The alleged intention of these persons will have been to pay the young man what he may have considered a reasonable wage for his services, to join the ranks of all those who felt that football would be their way of life.
And while the belief that sport is a way of life is accurate, one must remember that it is not the only option. The athletes who were able to create a balance between academics and physical development are presently reaping the benefits of their early decisions.
Maybe that is why one must credit some of those who were able to shine in both areas and produce the type of image which would have encouraged today’s youth to follow suit. logoI can think of names like Dr Alvin Henderson, Ian Bain, Dr Trevor Leiba, Dexter Skeene, Neil Williams, Garnet Craig, Graeme, Christian and Scott Rodriguez, Veron Skinner, Alvin Thomas, Peter Lewis, Marlon Charles, David Nakhid, Shaka Hislop, Kendall Reyes, Garth Pollonais, Brian Haynes and his brother Dr Frank Haynes, Derek Arneaud, Andy Haynes, Avery John, Julius James, and hundreds of others, including my own sons, who have all gained from scholarships from Universities in the USA.
And these are only footballers.
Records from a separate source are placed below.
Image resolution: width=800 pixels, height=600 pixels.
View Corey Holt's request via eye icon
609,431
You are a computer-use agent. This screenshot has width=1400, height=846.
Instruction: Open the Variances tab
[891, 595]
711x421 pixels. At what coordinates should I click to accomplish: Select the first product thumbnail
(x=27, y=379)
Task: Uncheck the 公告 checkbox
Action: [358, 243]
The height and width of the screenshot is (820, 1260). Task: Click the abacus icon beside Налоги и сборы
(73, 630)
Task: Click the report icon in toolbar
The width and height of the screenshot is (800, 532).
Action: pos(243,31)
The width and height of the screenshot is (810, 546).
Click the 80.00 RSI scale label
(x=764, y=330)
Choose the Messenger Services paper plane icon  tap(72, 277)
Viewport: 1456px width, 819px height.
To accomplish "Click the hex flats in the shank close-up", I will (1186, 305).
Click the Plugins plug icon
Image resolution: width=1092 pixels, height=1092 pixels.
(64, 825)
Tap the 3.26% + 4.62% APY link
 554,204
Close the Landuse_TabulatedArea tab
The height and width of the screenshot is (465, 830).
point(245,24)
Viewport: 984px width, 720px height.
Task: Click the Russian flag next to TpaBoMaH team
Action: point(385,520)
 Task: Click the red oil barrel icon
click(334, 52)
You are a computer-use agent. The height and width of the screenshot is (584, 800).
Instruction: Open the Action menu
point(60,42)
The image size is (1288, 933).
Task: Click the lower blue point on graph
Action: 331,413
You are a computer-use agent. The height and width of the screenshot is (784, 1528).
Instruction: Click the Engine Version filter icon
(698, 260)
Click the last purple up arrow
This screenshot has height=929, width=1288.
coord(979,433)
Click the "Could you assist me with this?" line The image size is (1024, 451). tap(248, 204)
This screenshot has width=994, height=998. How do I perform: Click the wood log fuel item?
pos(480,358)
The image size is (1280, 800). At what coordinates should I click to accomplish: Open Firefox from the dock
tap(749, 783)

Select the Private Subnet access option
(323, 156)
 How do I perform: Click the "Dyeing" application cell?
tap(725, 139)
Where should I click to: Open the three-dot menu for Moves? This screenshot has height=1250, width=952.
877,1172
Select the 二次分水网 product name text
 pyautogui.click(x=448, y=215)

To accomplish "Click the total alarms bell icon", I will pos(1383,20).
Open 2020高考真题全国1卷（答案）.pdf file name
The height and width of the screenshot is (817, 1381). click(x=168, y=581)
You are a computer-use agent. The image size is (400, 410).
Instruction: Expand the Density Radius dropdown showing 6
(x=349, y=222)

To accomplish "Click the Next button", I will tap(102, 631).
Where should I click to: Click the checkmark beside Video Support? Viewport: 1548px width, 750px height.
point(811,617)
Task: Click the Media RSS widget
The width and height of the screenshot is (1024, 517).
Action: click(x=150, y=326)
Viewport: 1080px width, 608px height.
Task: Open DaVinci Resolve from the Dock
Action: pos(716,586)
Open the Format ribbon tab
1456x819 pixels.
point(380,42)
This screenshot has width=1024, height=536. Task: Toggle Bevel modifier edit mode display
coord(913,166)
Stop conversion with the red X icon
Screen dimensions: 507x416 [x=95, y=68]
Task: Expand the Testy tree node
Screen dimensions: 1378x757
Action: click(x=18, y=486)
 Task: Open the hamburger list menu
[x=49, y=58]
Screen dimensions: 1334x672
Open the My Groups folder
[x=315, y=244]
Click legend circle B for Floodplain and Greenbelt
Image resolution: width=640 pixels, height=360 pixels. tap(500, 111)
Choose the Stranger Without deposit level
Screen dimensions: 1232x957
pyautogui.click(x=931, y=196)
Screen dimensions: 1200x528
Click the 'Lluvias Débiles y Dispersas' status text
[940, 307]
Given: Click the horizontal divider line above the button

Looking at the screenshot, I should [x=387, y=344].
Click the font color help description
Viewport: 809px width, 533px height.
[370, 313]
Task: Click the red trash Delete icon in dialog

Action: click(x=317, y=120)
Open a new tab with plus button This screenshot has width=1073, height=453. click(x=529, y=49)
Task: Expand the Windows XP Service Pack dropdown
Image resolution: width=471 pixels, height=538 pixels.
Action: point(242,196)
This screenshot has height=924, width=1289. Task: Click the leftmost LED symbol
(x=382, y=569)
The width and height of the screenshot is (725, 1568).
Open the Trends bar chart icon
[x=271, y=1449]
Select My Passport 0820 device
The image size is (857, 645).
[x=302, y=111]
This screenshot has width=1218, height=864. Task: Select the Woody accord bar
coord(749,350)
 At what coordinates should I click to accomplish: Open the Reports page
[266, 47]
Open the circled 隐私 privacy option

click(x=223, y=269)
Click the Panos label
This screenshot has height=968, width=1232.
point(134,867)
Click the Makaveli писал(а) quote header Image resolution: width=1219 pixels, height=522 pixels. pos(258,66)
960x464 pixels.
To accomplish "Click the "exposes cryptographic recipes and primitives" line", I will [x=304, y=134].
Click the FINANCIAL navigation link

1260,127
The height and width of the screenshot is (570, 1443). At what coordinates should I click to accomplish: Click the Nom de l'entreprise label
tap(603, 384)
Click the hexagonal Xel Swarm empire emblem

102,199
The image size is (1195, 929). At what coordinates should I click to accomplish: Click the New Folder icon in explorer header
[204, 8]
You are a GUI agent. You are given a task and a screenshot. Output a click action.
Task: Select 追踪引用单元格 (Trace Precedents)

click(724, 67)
Think of those who have blossomed in sports like track and field, basketball and swimming, through scholarships to large Universities.
The presence of the Pro League may have given another option to some, especially those who may have come from low income families, with only moderate educational talent, and some enthusiastic coaches whispering an attractive sum of money for their talent.
No doubt, some parents may be receptive to these offers, especially with the economy being in a fluctuative mood and bringing up a family is a financial challenge.
Today, the desire of the kids to accept scholarships is probably based upon the exposure they can get from living abroad and the historical success of those who have gone before them, hence the reason why they have not embraced the offers afforded them at home.
The ball is now in the court of the universities and the importance which they must pay to the development of our sportsmen and women.
For the past 30 years, I have been suggesting to the tertiary institutions a method which can help us to not only educate young people academically, but physically as well.
Why can’t the freshmen students not be made to participate in one physical education programme in their initial year, mandatorily?
Surely, this could provide an eye opener for these youngsters to determine the value of that side of life.
Secondly, why should the University system not prepare teams in the major sporting disciplines and enter them in the premier divisions in football, cricket, netball, basketball, track and field, swimming, and field hockey?
In this way the students will be motivated to strike that balance and keep their eyes set on achieving their degrees, together with representing our national teams.
Don’t mention no funding, because this will not be just for the sake of the students having more fun, but for their total development, including the competitive spirit which the US place on success on the field and in the classroom.
Leston Paul has opened a door for others to follow. He now understands that there is life after football. Just look around and see how many of the youngsters who chose the way of sports alone and where they are presently.